[What you will do] Across the listing below, count every line where the string "computer" appears, then give only the count.
═════ Dataset ═════
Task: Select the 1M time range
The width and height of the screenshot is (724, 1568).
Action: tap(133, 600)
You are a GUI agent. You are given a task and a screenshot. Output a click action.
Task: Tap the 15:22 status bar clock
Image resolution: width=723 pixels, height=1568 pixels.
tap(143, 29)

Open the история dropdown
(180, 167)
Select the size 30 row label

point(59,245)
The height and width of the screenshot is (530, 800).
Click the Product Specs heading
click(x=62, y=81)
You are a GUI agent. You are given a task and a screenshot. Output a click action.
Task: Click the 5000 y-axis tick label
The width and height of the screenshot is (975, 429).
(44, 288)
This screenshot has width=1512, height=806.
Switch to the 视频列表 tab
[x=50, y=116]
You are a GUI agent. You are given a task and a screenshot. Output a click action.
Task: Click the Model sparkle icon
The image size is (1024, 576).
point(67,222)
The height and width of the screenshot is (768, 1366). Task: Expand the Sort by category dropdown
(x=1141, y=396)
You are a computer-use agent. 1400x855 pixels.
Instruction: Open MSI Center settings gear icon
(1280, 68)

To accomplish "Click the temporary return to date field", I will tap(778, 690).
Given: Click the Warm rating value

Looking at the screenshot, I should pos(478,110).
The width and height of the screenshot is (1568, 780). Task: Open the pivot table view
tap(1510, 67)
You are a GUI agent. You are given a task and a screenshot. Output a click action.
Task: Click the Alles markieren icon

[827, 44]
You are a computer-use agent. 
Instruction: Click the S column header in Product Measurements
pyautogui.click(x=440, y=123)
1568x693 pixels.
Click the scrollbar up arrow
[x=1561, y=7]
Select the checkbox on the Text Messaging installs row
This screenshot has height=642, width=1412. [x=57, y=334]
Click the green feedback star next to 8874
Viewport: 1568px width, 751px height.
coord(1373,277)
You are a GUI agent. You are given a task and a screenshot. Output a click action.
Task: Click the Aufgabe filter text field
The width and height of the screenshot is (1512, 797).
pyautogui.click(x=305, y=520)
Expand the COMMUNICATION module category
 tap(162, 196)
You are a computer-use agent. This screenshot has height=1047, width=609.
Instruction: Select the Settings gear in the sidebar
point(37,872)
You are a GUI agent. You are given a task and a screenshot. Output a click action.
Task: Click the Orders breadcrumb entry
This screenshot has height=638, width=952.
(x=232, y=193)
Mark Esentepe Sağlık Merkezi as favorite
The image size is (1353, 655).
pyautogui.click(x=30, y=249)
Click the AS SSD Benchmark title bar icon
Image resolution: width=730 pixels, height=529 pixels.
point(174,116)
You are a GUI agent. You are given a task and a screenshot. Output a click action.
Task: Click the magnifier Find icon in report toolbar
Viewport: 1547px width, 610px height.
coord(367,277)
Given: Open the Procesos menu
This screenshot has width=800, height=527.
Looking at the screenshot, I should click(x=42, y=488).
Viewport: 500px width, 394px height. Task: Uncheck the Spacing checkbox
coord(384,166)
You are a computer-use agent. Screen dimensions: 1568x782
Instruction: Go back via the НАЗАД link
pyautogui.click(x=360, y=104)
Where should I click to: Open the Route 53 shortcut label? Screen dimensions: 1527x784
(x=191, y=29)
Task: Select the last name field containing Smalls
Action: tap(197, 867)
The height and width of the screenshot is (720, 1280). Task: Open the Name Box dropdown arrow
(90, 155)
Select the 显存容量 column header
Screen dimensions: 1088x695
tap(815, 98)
═════
[Exercise output] 4